Exercise goal:
Transcribe part of the hours-of-service text below without changes, starting at the words "In an ongoing" and stopping after "the FMCSA estimates.".

Extract:

In an ongoing effort to provide flexibility for truck drivers, the U.S. Department of Transportation is altering some hours of service (HOS) rules. The DOT's Federal Motor Carrier Safety Administration (FMCSA) published final rules June 1, 2020 and the new hours of service regulations go into effect September 29, 2020. 

The new rules, which came out of a 2018 rulemaking inquiry to determine if HOS revisions could remove burdens on drivers, will result in regulatory savings of more than $270 million, the FMCSA estimates. 

 

Understanding the HOS Changes

The new rules affect four areas: Short-Haul; Adverse Driving Conditions; 30-Minute Breaks; and Sleeper Berths. Here are the changes that these areas will experience. 

 

  Short-Haul Exception

Those CDL carriers that use the short-haul exception and therefore are not required to use a RODS (record of duty status) or ELDs (electronic logging device), will see two changes. The new rules 1) extend the maximum driving distance allowed from a 100 air-mile to a 150 air-mile radius, 2) extend the maximum duty period from 12 to 14 hours. 

  Adverse Driving Conditions Exception

Under the new rules, "Adverse Driving Conditions" get a slightly new definition. The new rule describes Adverse Driving Conditions as "snow, ice, sleet, fog, or other adverse weather conditions or unusual road or traffic conditions that were not known or could not reasonably be known to a driver or motor carrier." The previous rule did not include the role of the driver and specified that the exception only applied when adverse driving conditions were unforseeable

Additionally, the updated rules extend the duty day by two (2) hours when such adverse conditions occur. This two-hour extension applies to both property and passenger carriers.

Dataset entries:

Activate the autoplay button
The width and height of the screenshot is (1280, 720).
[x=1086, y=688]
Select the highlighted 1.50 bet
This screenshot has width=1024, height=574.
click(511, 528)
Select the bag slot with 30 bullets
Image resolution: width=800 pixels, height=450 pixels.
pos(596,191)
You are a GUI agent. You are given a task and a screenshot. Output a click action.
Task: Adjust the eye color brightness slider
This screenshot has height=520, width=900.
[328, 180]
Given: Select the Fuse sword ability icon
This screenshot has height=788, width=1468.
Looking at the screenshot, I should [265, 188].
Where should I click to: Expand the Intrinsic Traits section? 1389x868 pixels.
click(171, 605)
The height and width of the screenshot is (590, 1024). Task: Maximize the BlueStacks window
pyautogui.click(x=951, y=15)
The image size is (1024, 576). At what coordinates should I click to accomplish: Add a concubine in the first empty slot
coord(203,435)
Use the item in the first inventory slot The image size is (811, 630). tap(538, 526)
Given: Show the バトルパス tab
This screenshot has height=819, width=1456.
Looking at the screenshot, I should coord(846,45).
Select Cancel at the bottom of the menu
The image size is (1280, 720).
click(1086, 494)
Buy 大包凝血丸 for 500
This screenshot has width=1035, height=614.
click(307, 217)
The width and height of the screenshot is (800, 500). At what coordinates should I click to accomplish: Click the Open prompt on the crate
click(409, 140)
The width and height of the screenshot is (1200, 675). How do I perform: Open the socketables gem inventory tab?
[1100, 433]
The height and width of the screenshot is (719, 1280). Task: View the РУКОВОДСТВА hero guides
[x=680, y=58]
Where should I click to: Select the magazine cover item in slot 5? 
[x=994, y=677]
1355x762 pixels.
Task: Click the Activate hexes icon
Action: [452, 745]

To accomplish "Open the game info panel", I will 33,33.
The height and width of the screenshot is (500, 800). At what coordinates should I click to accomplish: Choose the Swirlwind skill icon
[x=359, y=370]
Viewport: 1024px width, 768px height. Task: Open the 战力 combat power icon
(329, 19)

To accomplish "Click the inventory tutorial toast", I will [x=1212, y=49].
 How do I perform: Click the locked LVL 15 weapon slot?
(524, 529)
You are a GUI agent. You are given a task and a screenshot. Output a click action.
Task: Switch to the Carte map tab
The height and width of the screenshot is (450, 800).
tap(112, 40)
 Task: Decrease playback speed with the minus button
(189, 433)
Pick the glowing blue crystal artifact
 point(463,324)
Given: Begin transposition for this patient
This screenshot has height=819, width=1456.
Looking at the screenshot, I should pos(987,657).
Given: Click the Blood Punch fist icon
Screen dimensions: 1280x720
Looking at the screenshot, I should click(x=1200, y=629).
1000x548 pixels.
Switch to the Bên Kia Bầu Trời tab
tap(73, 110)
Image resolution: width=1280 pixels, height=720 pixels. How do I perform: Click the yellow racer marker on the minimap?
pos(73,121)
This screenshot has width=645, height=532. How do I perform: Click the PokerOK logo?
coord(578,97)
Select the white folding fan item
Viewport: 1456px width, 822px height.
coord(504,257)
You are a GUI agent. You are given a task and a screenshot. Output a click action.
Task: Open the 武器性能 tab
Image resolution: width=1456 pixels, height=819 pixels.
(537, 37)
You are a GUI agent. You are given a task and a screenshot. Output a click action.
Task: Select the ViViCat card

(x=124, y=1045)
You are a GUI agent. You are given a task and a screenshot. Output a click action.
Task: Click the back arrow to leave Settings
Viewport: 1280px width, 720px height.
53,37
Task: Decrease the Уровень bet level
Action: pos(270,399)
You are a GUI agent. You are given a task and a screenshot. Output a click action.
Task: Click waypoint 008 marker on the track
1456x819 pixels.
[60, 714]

Problem solution:
In an ongoing effort to provide flexibility for truck drivers, the U.S. Department of Transportation is altering some hours of service (HOS) rules. The DOT's Federal Motor Carrier Safety Administration (FMCSA) published final rules June 1, 2020 and the new hours of service regulations go into effect September 29, 2020. 

The new rules, which came out of a 2018 rulemaking inquiry to determine if HOS revisions could remove burdens on drivers, will result in regulatory savings of more than $270 million, the FMCSA estimates.